Video Video wird geladen ...

12 Kommentare

  • Vor 14 Jahren

    scheint mir eine erwähnung wert zu sein, der mann.

    hinter atlas sound steckt bradford cox, frontmann von deerhunter. sein soloprojekt ist vom sound her ganz ähnlich, zumindest was "logos"(sein zweites album - das erste kam letztes jahr raus unter dem titel "let the blind lead those who can see but cannot feel") betrifft.

    wer sich über das album-cover (http://www.albumoftheyear.org/album/covers…) wundert...habe irgendwo gelesen, dass es sich um cox selbst handelt (seine birne glüht selbstverständlich nicht so, aber zumindest was die 'delle' am oberkörper betrifft), der am marfan-syndrom leidet.

    "logos" konnte ich schon hören und es ist wieder ein gelungenes psychdelic-(folk)pop album geworden. :cool:

    einen sonnigen hit gibt es mit panda bears noah lennox. der song heißt "walkabout" und ist so unglaublich unbefangen...und mitreißend. :phones:

    gibt's als gratis mp3:
    http://www.4ad.com/ (in der seitenleiste links)

    außerdem anhören:
    Shelia (http://www.youtube.com/watch?v=Zg1I0FOtE4c…)

    ein weiterer favorit(neben den genannten) ist das neunminütige "quick canal" mit laetitia sadier.

    1 The Light That Failed
    2 An Orchid
    3 Walkabout [ft. Noah Lennox (Panda Bear)]
    4 Criminals
    5 Attic Lights
    6 Shelia
    7 Quick Canal [ft. Laetitia Sadier]
    8 My Halo
    9 Kid Klimax
    10 Washington School
    11 Logos

    ist glaube ich auch schon draußen...

  • Vor 14 Jahren

    Danke für den Tip, werds mir mal anhören.

  • Vor 14 Jahren

    Wow. Ich hatte schon die ganze Zeit überlegt diesen Thread zu eröffnen. Aber ich dachte das interessiert hier sowieso niemanden. Das fantastische erste Album wurde hier ja auch komplett ignoriert.

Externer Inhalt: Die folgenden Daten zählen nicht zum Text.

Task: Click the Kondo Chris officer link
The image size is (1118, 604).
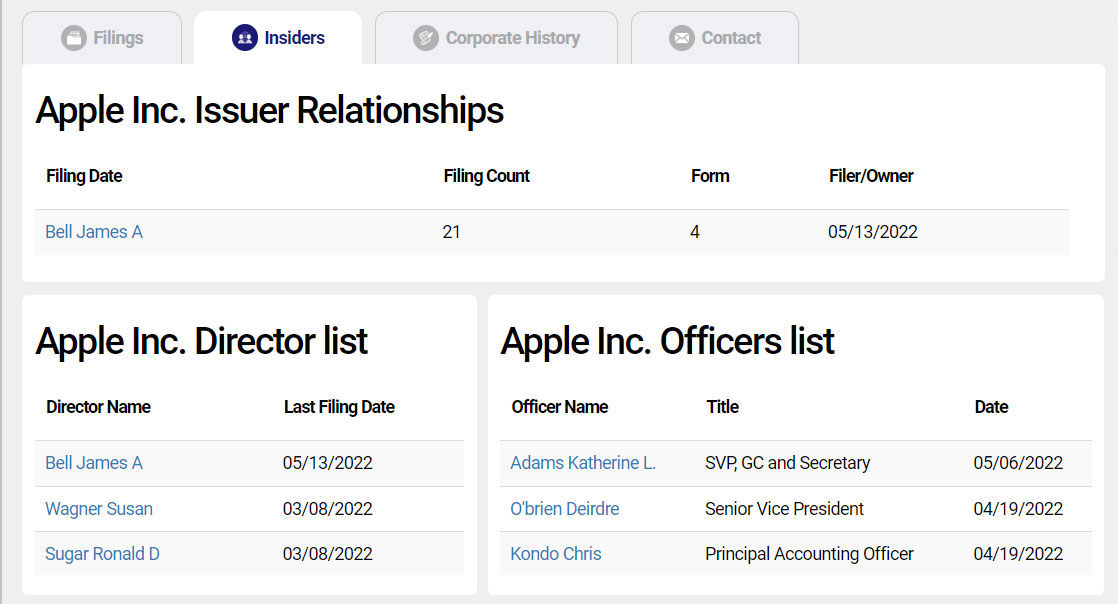Action: [x=556, y=554]
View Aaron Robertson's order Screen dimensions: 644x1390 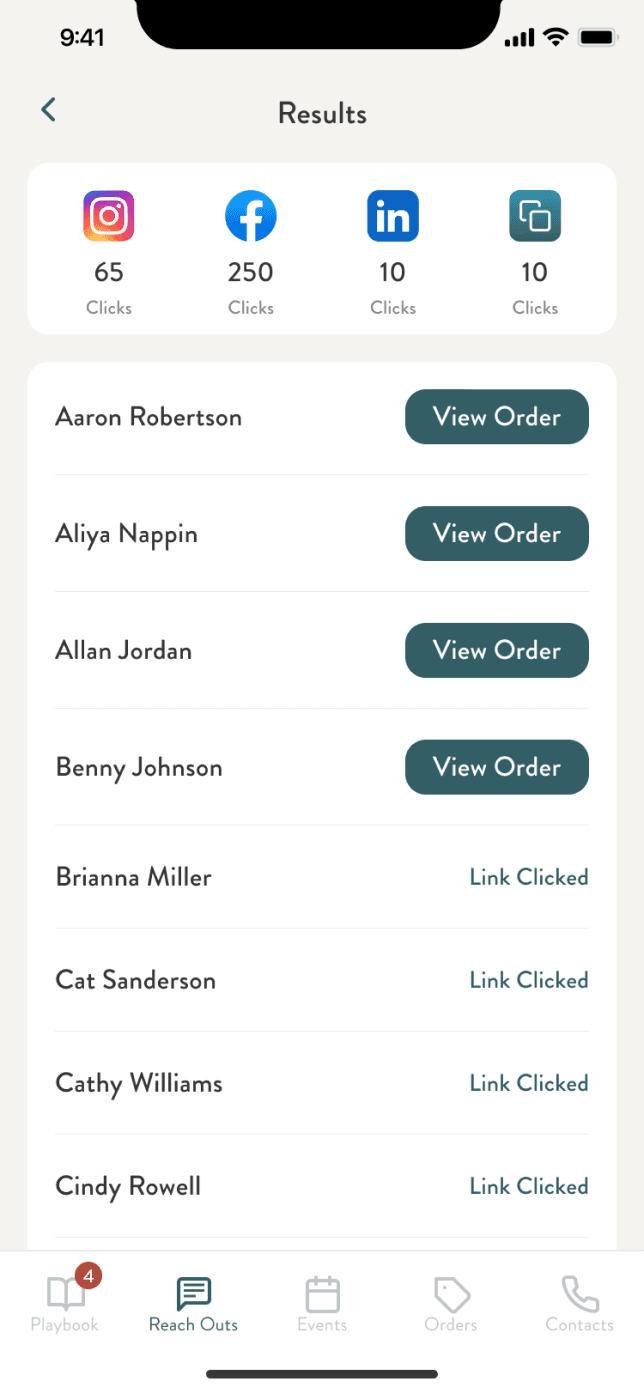(x=496, y=417)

    Außerdem wundert es mich, dass du hier nicht den offensichtlichen Überhit des Albums verlinkt hast.
    http://www.youtube.com/watch?v=vcMGACqsg5A
    Für mich - bei aller Vorsicht mit Superlativen - der bisherige Song des Jahres.

  • Vor 14 Jahren

    muss ich doch nicht, wo es bei laut eine rezension gibt.

    schöne review von dorner.@laut-review (« Dieser mit Anti- und Psych-Folk kokettierende Laptop-Pop fußt auf repetitiven Gitarren-Pickings und breitet darüber sein fein gesponnenes Soundkleid aus, dass sich mit plätschernden Loops und kratzfreien Samples, aufschimmernden Beatles-Harmonien und dosierter Indie-Coolness sehr sanft an die Ohren schmiegt. »):

    der satz bringt es in der tat gut auf den punkt. :sekt:

  • Vor 14 Jahren

    @Screwball («
    sag mal, hast du dir den ersten beitrag in diesem thread überhaupt durchgelesen? :trusty:

    "walkabout" habe ich doch oben verlinkt!
    direkt-link als mp3
    http://4ad.beggarspromo.com/files/walkabou… »):

    Ich hatte den Fehler doch bereits kurze Zeit später eingestanden! :trusty:

    Heute abend live!!! :)

  • Vor 14 Jahren

    Ich find den Albumnamen "Logos" recht interessant. In der Bibel wird dieser Begriff im griechischen auch für Jesus Christus gebraucht. Es bedeutet einfach nur "Das Wort" oder "Wortführer". Ob hier wohl ein Bezug besteht? Ich glaube eher nicht. Trotzdem eine interessante Parallele.